● **Exercise description**
Each line from the one containing "Instruction: Toggle the" through the last line of the records below is to be repeated as written, with nothing added.

[Opening Material provided section]

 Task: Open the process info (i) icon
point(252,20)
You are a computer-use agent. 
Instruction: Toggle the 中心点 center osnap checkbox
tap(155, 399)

[Closing Material provided section]

● **Task solution**
Instruction: Toggle the 中心点 center osnap checkbox
tap(155, 399)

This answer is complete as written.